Problem to solve: In the entries below, count every line with the string "Volg". State the count and nothing else.

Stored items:
****

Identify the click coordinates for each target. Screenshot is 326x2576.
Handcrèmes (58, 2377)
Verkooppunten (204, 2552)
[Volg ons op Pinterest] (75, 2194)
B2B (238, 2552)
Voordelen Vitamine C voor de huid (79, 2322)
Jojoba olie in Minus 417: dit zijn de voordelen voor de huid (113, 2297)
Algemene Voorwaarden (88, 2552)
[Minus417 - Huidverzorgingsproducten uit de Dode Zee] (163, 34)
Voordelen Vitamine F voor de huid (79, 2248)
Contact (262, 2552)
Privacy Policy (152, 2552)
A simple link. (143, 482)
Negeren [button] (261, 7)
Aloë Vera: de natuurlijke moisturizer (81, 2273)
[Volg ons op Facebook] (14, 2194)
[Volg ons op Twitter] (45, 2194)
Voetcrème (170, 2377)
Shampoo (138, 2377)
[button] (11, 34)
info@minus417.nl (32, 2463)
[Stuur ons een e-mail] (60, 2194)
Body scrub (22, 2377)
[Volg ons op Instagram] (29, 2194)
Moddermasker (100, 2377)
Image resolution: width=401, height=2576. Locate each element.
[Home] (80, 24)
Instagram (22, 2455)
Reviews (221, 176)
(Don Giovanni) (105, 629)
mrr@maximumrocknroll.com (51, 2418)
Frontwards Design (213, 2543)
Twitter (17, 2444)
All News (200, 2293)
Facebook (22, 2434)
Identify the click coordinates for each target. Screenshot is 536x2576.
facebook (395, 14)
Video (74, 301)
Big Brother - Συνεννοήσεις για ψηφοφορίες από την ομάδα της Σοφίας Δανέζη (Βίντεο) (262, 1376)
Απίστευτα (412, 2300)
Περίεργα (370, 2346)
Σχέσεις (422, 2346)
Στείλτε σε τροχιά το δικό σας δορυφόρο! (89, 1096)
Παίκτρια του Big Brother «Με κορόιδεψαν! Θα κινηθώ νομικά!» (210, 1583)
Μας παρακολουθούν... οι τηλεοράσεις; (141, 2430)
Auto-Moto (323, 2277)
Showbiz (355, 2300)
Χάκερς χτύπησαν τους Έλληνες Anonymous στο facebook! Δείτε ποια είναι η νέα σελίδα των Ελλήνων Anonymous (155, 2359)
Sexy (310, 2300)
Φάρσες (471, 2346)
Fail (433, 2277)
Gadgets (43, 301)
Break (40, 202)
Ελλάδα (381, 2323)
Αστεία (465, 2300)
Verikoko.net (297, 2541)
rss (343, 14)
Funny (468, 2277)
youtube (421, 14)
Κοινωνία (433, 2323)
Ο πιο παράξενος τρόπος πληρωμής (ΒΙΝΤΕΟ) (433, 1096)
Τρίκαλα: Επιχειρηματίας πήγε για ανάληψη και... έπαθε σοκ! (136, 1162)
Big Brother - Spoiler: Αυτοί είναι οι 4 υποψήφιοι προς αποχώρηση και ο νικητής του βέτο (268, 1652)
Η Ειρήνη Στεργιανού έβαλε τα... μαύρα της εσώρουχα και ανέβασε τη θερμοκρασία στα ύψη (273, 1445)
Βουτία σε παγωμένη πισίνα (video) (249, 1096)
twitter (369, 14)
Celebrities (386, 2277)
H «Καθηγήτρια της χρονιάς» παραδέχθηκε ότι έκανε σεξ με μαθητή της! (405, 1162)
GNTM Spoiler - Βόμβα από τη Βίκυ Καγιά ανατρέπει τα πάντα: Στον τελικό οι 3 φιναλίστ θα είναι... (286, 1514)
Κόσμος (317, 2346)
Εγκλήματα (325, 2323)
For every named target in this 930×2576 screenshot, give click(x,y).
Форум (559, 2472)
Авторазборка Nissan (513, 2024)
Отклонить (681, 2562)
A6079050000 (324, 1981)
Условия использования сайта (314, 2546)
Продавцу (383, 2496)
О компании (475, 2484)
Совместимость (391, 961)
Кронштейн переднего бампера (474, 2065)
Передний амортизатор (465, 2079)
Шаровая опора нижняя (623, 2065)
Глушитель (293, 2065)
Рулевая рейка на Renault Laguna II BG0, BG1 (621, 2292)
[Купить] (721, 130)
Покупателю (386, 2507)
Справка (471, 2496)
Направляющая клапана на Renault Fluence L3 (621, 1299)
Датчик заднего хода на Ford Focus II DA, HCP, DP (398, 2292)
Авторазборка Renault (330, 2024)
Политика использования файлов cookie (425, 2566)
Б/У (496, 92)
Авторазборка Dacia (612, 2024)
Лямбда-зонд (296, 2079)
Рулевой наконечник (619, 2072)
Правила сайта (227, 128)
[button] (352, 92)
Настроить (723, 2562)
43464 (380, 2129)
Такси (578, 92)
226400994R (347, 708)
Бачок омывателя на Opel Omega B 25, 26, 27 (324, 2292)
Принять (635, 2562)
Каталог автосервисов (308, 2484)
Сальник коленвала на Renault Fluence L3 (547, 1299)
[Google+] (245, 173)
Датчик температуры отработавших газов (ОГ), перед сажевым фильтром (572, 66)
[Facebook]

****

Worked solution: 4